Sie haben kaum Sozialkontakte, nörgeln über ihre Lebenssituation und fühlen sich nicht zuständig für die Belange der Jüngeren – noch immer sind das in unserer Gesellschaft vorherrschende Altersbild negativ gefärbt und der Blick auf die Älteren defizitorientiert. Die Generali Altersstudie, im Auftrag des Generali Zukunftsfonds vom Institut für Demoskopie Allensbach durchgeführt, zeichnet allerdings ein anderes Bild: „Die 65- bis 85-Jährigen in Deutschland gestalten ihr Leben heute völlig anders, als es noch ihre Eltern getan haben. Es ist an der Zeit, sich von gängigen Vorurteilen zu verabschieden“, erklärt Loring Sittler, Leiter des Generali Zukunftsfonds.

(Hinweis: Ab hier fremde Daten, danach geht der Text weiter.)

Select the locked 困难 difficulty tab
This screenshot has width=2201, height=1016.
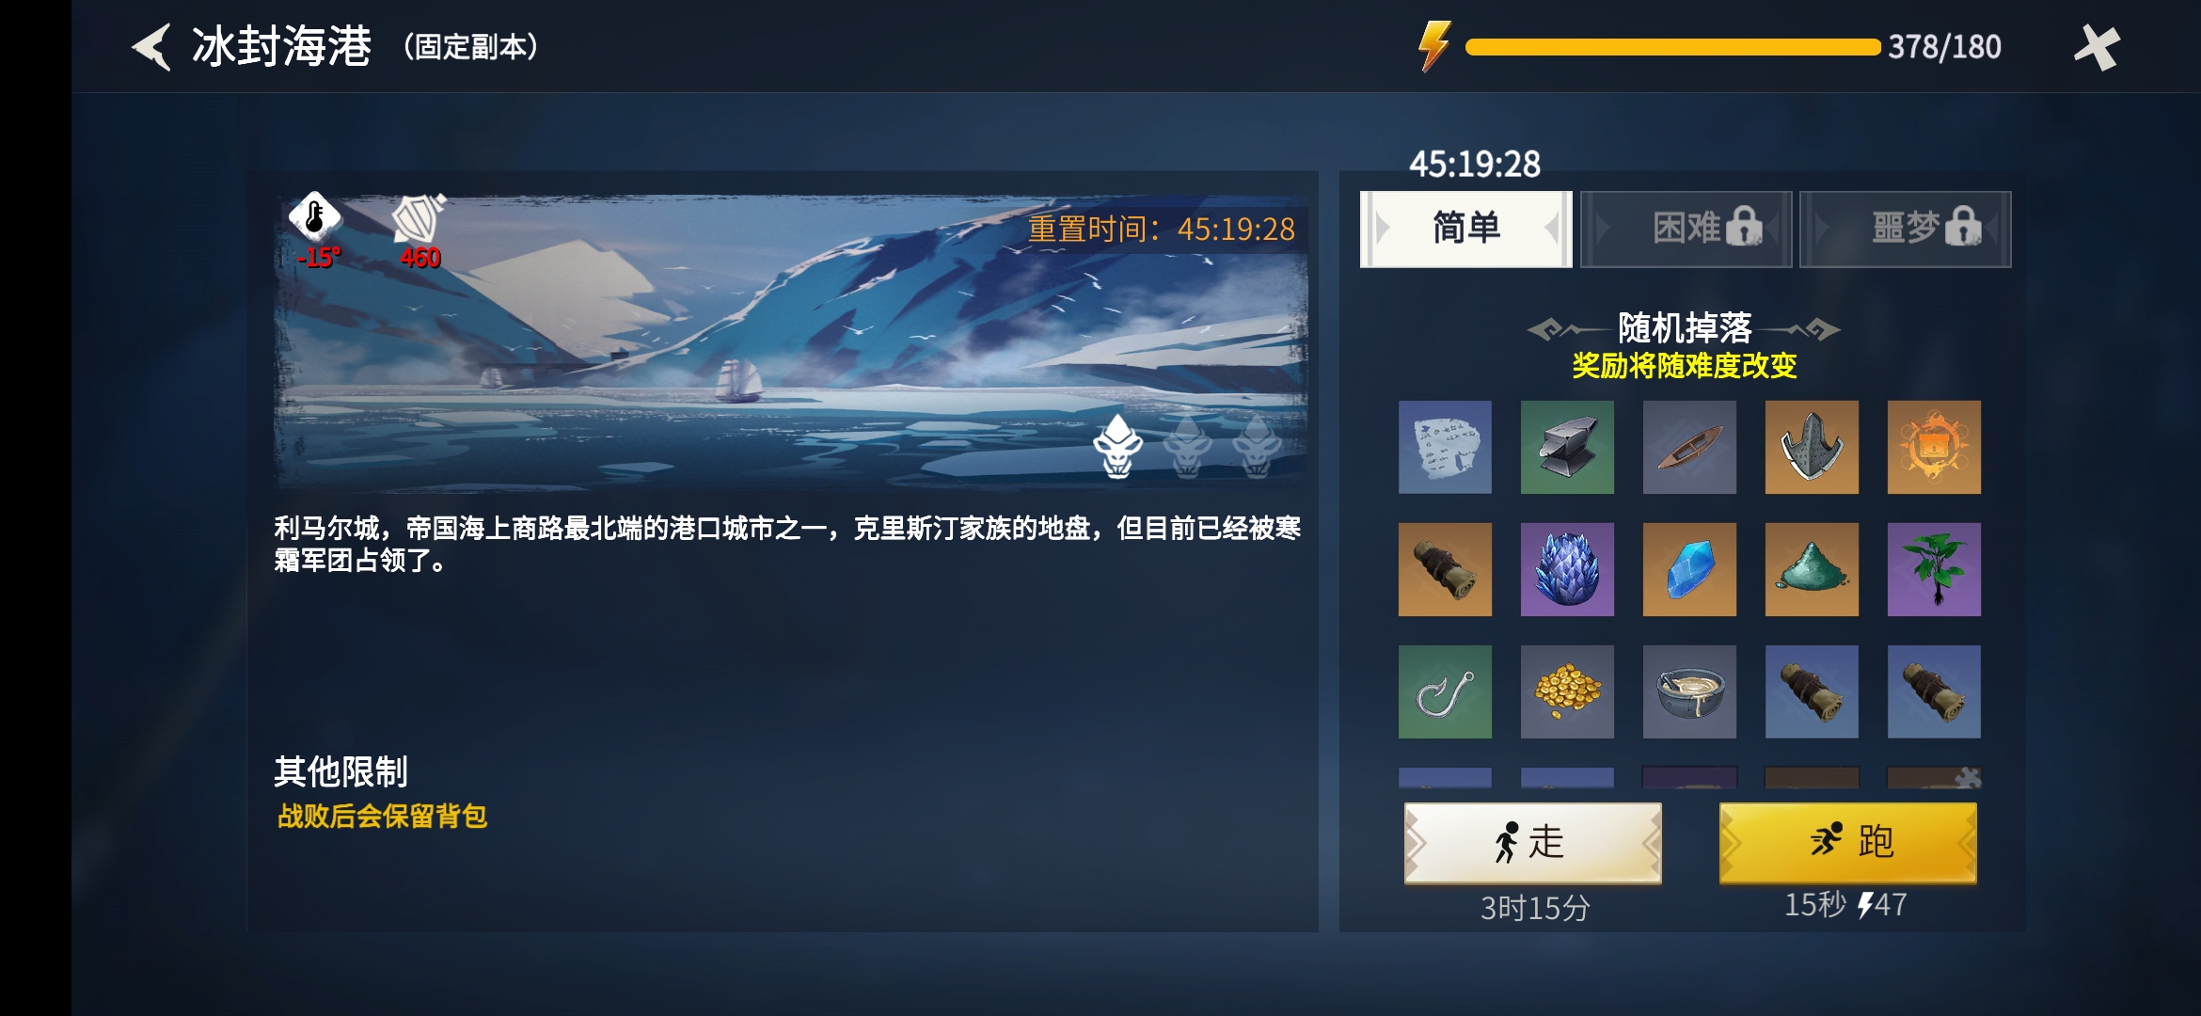click(x=1686, y=229)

Abwechslungsreicher Alltag statt Monotonie: Die Generation der 65- bis 85-Jährigen führt heute ein überwiegend aktives Leben, in dem Familie, eigene Interessen, Hobbys und ehrenamtliches Engagement eine große Rolle spielen. Auf einer Skala von 0 (monoton) bis 10 (sehr abwechslungsreich) wird der eigene Alltag mit durchschnittlich 7,1 als (sehr) abwechslungsreich eingestuft.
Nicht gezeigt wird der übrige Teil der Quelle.